Below is a sample code of what I am thinking of doing:
from multiprocessing.managers import BaseManager
class UploadClass(object):
def upload(self, filePath, params, destUrl):
# do stuff
return results
class MyManager(BaseManager):
pass
MyManager.register('uploads', UploadClass)
if __name__ == '__main__':
manager = MyManager()
manager.start()
upload = manager.uploads()
# do this wait for completion or do they perform this async
print upload.upload(r"< path >", {...}, "some url")
print upload.upload(r"< path >", {...}, "some url")
To directly answer some of your questions:
Will each process submitted to the manager object get queued?
The Manager
server spawns a new thread to handle each incoming request, so all your requests will starting being handled instantly.
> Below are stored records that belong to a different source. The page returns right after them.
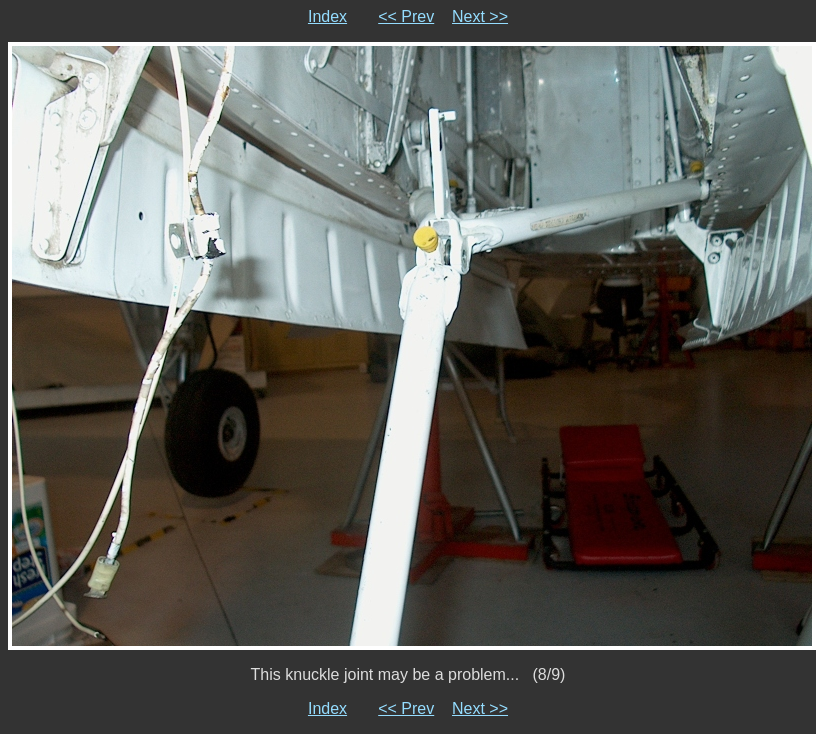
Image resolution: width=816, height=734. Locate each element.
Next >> (480, 16)
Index (327, 16)
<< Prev (406, 16)
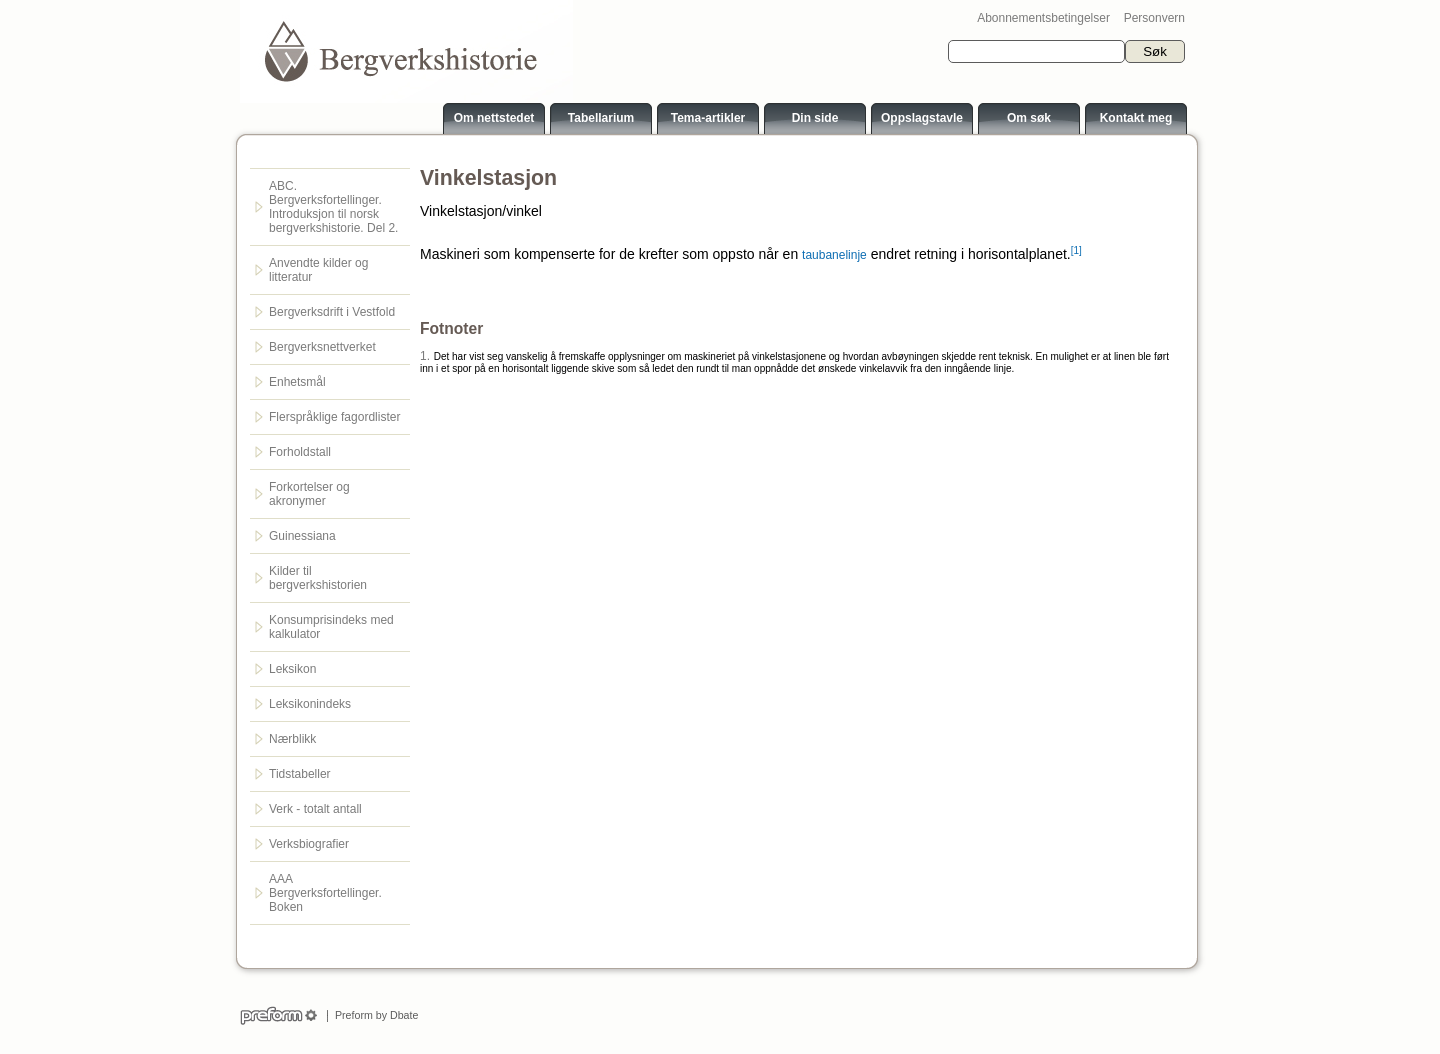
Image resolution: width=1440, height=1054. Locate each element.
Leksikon (292, 669)
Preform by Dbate (373, 1015)
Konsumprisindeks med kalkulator (331, 627)
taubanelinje (834, 255)
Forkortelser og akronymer (309, 494)
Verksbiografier (309, 844)
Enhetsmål (297, 382)
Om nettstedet (494, 118)
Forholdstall (300, 452)
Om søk (1029, 118)
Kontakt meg (1136, 118)
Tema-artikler (708, 118)
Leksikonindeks (310, 704)
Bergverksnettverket (322, 347)
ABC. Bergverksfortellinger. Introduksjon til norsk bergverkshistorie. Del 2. (333, 207)
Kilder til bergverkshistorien (318, 578)
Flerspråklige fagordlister (334, 417)
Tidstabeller (300, 774)
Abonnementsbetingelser (1043, 18)
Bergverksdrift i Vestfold (332, 312)
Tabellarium (601, 118)
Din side (815, 118)
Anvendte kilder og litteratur (318, 270)
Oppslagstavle (922, 118)
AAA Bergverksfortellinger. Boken (325, 893)
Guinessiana (302, 536)
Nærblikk (292, 739)
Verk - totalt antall (315, 809)
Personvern (1154, 18)
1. (425, 356)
You can see this inside of multiprocessing/managers.py
:
def serve_forever(self):
'''
Run the server forever
'''
current_process()._manager_server = self
try:
try:
while 1:
try:
c = self.listener.accept()
except (OSError, IOError):
continue
t = threading.Thread(target=self.handle_request, args=(c,))
t.daemon = True
t.start()
except (KeyboardInterrupt, SystemExit):
pass
finally:
self.stop = 999
self.listener.close()
if I call multiple uploads, will the manager drop some of the calls?
No, none of the calls will be dropped.
# do this wait for completion or do they perform this async print upload.upload(r"< path >", {...}, "some url") print upload.upload(r"< path >", {...}, "some url")
Both of the calls to upload.upload
will be synchronous; they won't return until UploadClass.upload
has completed. However, if you were to have multiple scripts/threads/processes calling upload.upload
concurrently, each unique call would be happening concurrently inside its own thread in the Manager
server process.
And your most most important question:
is this the proper way to do this?
I would say no, if I understand the question properly. If you just have one script, and then spawn ten multiprocessing.Process
instances inside that one script to write out the PDFs, then you should just use another multiprocessing.Process
to handle the uploads:
def upload(self, q):
for payload in iter(q.get, None): # Keep getting from the queue until a None is found
filePath, params, destUrl = payload
# do stuff
def write_pdf(pdf_file_info, q):
# write a pdf to disk here
q.put((filepath, params, destUrl)) # Send work to the uploader
# Move on with whatever comes next.
if __name__ == '__main__':
pdf_queue = multiprocessing.Queue()
# Start uploader
upload_proc = multiprocessing.Process(upload, args=(pdf_queue,))
upload_proc.start()
# Start pdf writers
procs = []
for pdf in pdfs_to_write:
p = multiprocessing.Process(write_pdf, args=(pdf, pdf_queue))
p.start()
p.append(procs)
# Wait for pdf writers and uploader to finish.
for p in procs:
p.join()
pdf_queue.put(None) # Sending None breaks the for loop inside upload
upload_proc.join()
If you're actually ok with concurrent uploads, then there's no need to have a separate upload
process at all - just upload from the pdf writing processes directly.
It's hard to tell from your question if this is exactly what you're doing, though. Once you clarify, I'll adjust this last piece to fit your specific use-case.